PhD.

Below is a summary of my research, which this blog sits alongside. As with any such project, it is always in a state of flux, so this is best understood as its current title and objectives,

Mediating yoga: An exploration of the cultural translation of yoga in the UK through its popular representations (1958-75).

My research takes an identified period of yoga’s popularisation in the UK and explores its development through its mediation at the time, the experience of yoga practitioners, and the archives and collections of those practitioners and yoga communities. 

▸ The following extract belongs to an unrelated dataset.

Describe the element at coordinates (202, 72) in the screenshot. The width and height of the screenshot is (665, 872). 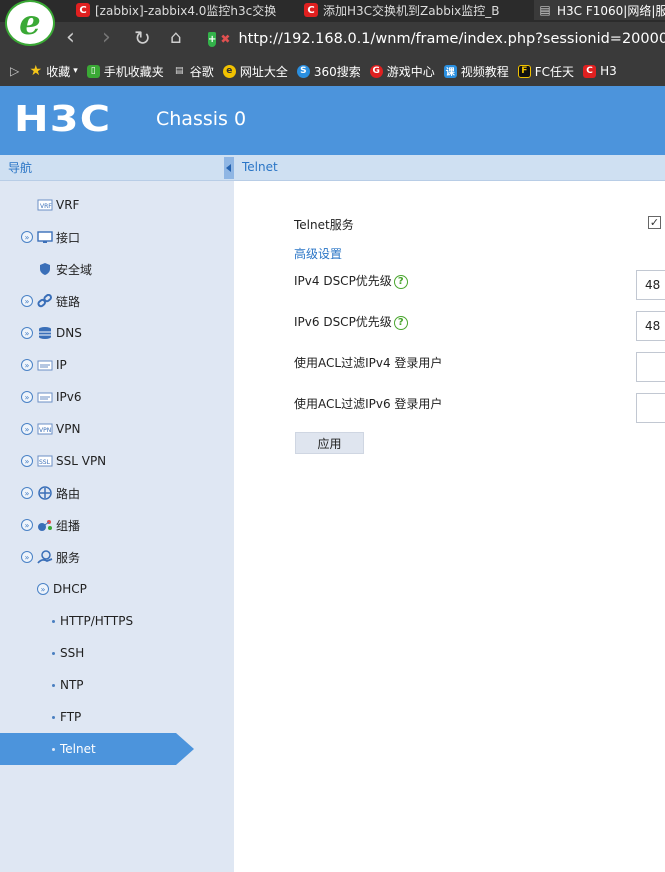
I see `bookmark-label: 谷歌` at that location.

In this way, mainstream media archives and yoga community archives are used to explore the discourses at play, and the ideologies presented, and these are triangulated alongside ethnographic interviews with practitioners from the period and the personal collections they have amassed. 

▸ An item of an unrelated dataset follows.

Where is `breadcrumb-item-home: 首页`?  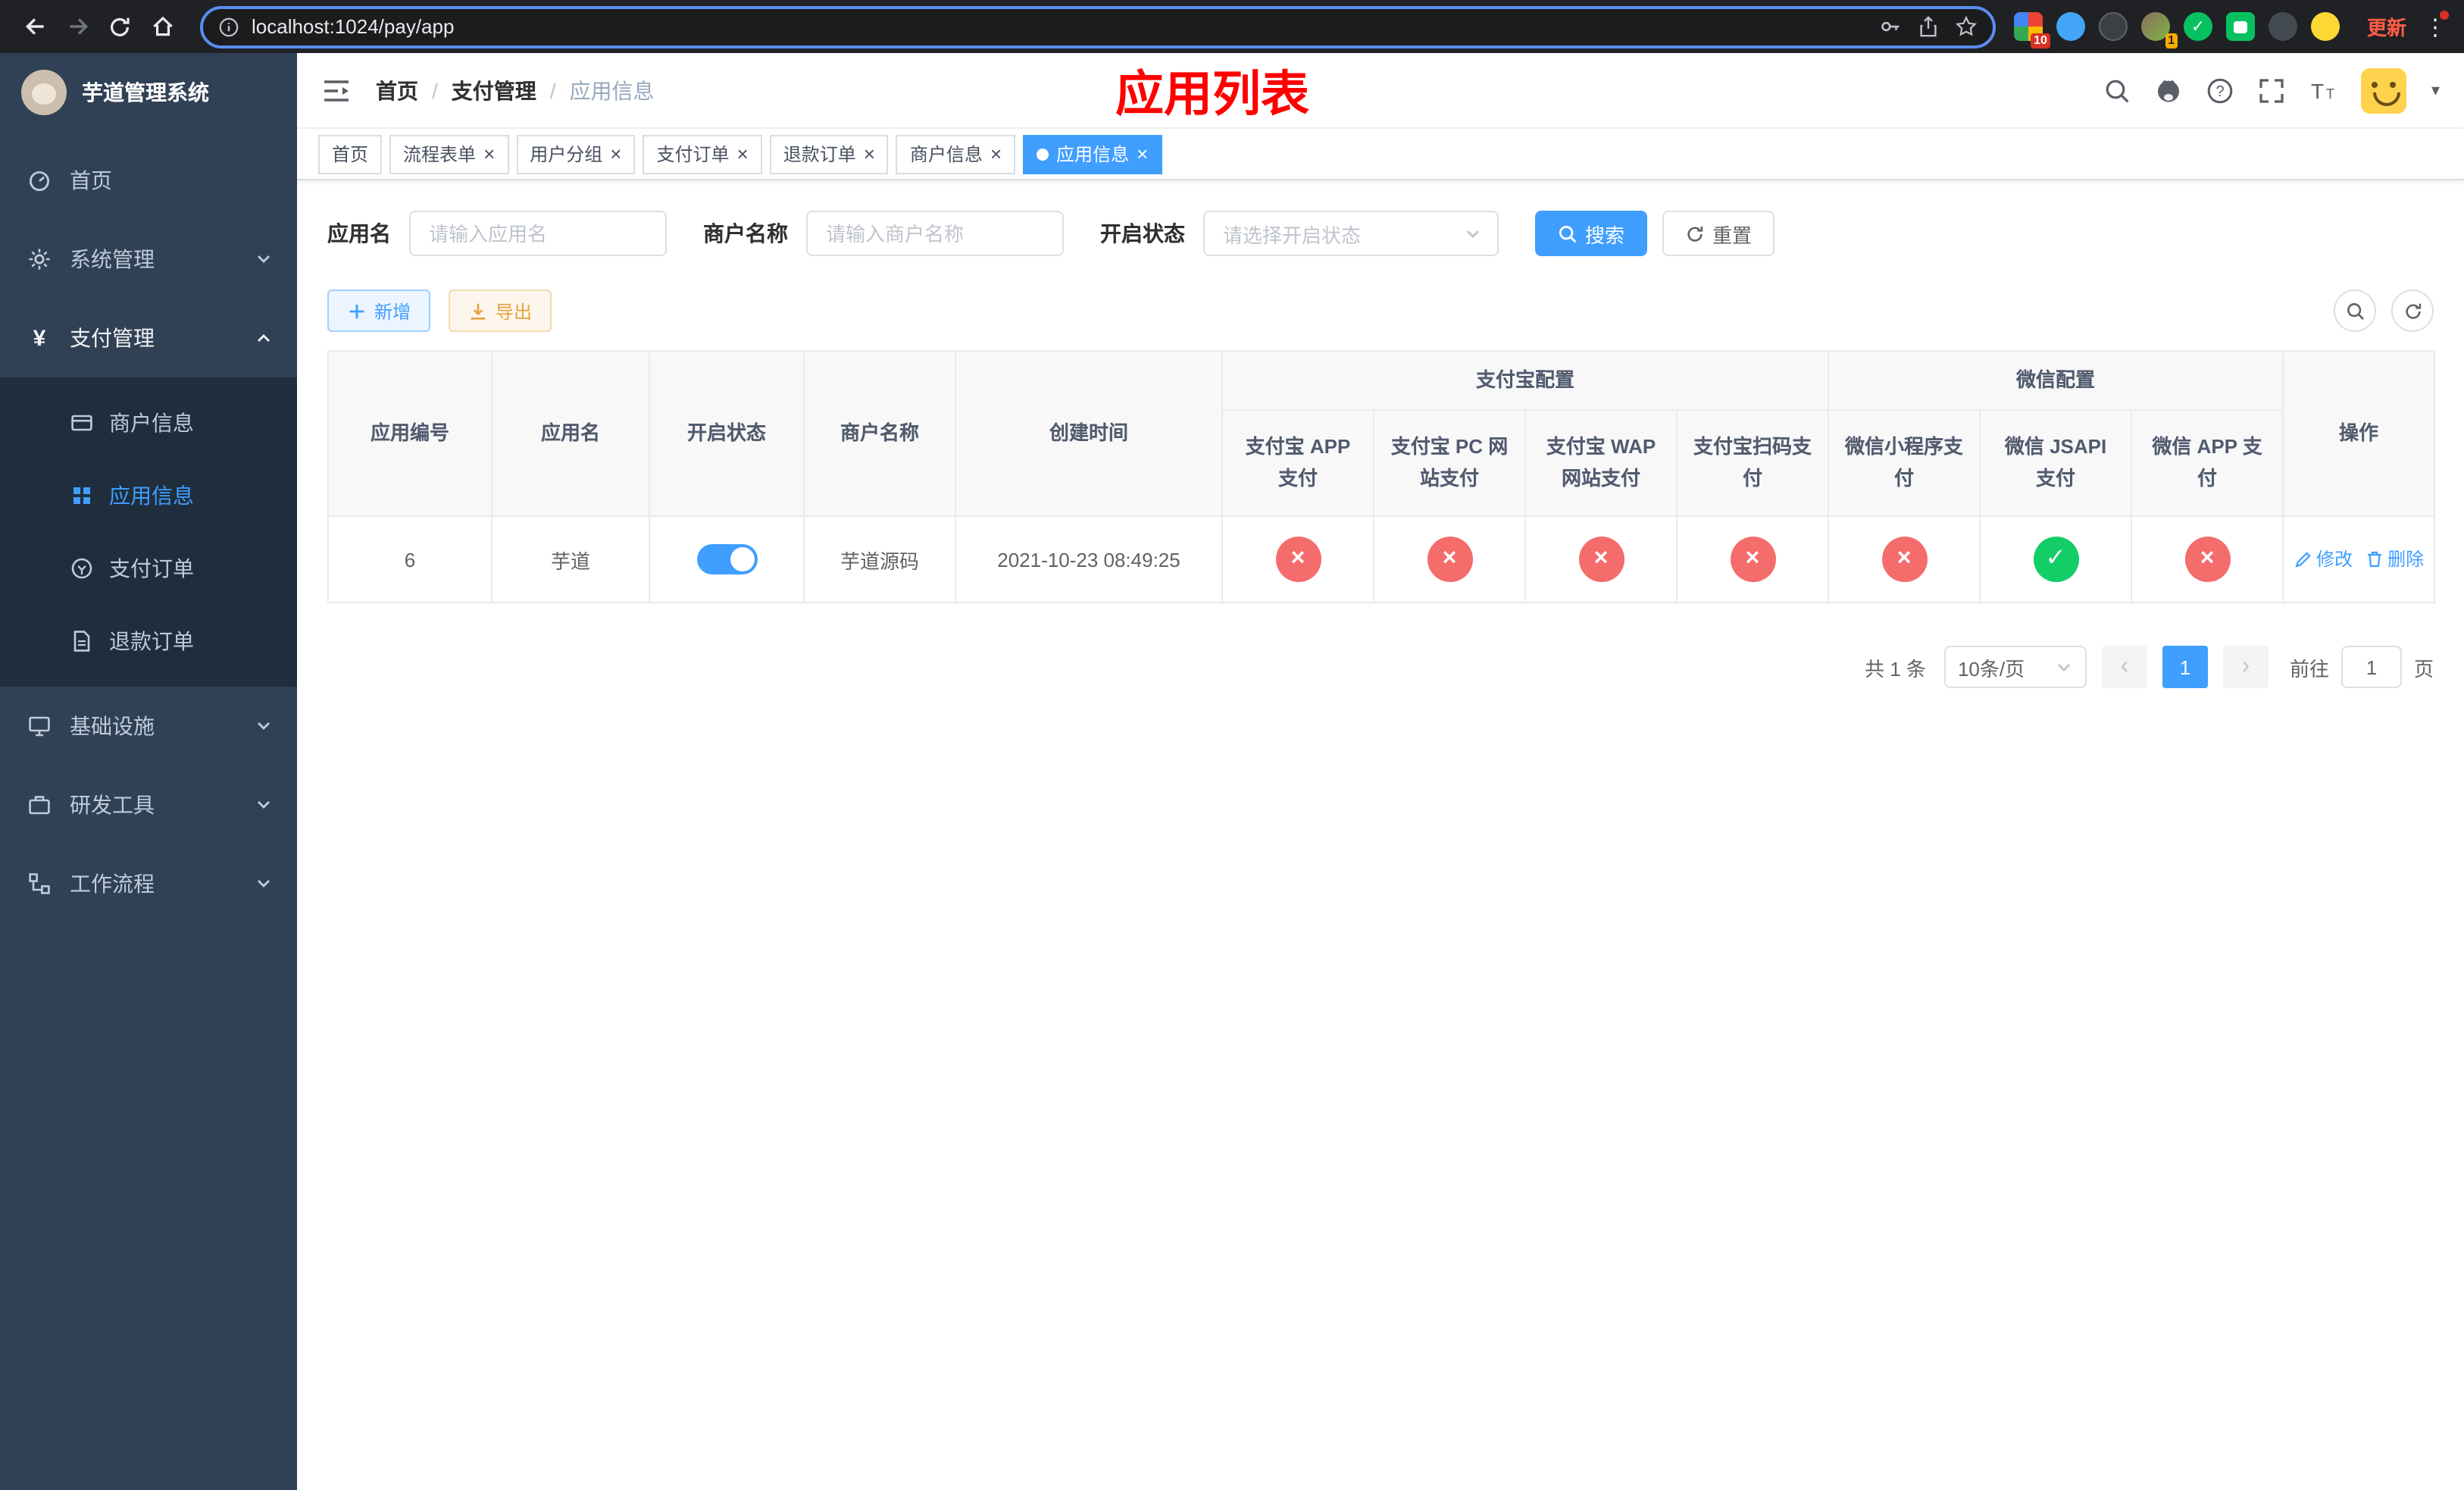
breadcrumb-item-home: 首页 is located at coordinates (397, 90).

The idea is that this enables my research to interrogate what the mediations reveal and hide about yoga’s cultural translation and practice in the UK, in turn addressing issues of cultural appropriation and commodification.

The overall aim of this research is:

To explore what the mediation of yoga in mainstream media and community archives reveals about the processes of its cultural translation in the UK (1958-75).

In turn addressing the following research questions:

  • How were understandings of yoga shaped by mainstream media, yoga communities, and yoga lineages/gurus?
  • In what ways were the mediations and representations of yoga related to its cultural appropriation and commodification?
  • How can yoga community archives be used to challenge and/or corroborate mainstream media representations of yoga?